### Task prompt
Each line of the material must reappear unchanged in the answer.

### Data extracts

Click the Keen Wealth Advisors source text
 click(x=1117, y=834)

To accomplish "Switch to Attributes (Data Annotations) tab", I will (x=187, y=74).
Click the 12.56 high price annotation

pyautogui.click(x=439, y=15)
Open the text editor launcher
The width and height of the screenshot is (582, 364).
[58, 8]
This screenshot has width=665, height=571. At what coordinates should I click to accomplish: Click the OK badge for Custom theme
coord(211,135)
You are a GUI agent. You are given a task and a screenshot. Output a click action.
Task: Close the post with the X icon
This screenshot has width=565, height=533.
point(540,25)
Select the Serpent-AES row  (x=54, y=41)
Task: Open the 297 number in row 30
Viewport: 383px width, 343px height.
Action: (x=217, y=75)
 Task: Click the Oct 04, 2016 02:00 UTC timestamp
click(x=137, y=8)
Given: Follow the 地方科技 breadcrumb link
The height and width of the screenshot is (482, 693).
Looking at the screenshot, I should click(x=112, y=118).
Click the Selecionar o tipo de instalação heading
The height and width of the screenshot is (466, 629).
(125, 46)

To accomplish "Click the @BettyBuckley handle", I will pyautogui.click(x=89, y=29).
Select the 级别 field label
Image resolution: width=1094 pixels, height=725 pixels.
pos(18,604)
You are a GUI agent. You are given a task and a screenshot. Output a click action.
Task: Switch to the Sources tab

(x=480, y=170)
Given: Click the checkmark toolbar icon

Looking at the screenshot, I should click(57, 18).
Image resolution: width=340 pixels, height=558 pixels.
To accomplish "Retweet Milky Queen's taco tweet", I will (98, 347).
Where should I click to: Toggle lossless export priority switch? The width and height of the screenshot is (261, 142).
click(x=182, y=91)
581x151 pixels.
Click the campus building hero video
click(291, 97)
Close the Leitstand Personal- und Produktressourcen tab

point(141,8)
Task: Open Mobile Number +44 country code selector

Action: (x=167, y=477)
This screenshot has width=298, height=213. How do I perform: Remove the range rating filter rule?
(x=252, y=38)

### The answer
Click the Keen Wealth Advisors source text
 click(x=1117, y=834)

To accomplish "Switch to Attributes (Data Annotations) tab", I will (x=187, y=74).
Click the 12.56 high price annotation

pyautogui.click(x=439, y=15)
Open the text editor launcher
The width and height of the screenshot is (582, 364).
[58, 8]
This screenshot has width=665, height=571. At what coordinates should I click to accomplish: Click the OK badge for Custom theme
coord(211,135)
You are a GUI agent. You are given a task and a screenshot. Output a click action.
Task: Close the post with the X icon
This screenshot has width=565, height=533.
point(540,25)
Select the Serpent-AES row  (x=54, y=41)
Task: Open the 297 number in row 30
Viewport: 383px width, 343px height.
Action: (x=217, y=75)
 Task: Click the Oct 04, 2016 02:00 UTC timestamp
click(x=137, y=8)
Given: Follow the 地方科技 breadcrumb link
The height and width of the screenshot is (482, 693).
Looking at the screenshot, I should click(x=112, y=118).
Click the Selecionar o tipo de instalação heading
The height and width of the screenshot is (466, 629).
(125, 46)

To accomplish "Click the @BettyBuckley handle", I will pyautogui.click(x=89, y=29).
Select the 级别 field label
Image resolution: width=1094 pixels, height=725 pixels.
pos(18,604)
You are a GUI agent. You are given a task and a screenshot. Output a click action.
Task: Switch to the Sources tab

(x=480, y=170)
Given: Click the checkmark toolbar icon

Looking at the screenshot, I should click(57, 18).
Image resolution: width=340 pixels, height=558 pixels.
To accomplish "Retweet Milky Queen's taco tweet", I will (98, 347).
Where should I click to: Toggle lossless export priority switch? The width and height of the screenshot is (261, 142).
click(x=182, y=91)
581x151 pixels.
Click the campus building hero video
click(291, 97)
Close the Leitstand Personal- und Produktressourcen tab

point(141,8)
Task: Open Mobile Number +44 country code selector

Action: (x=167, y=477)
This screenshot has width=298, height=213. How do I perform: Remove the range rating filter rule?
(x=252, y=38)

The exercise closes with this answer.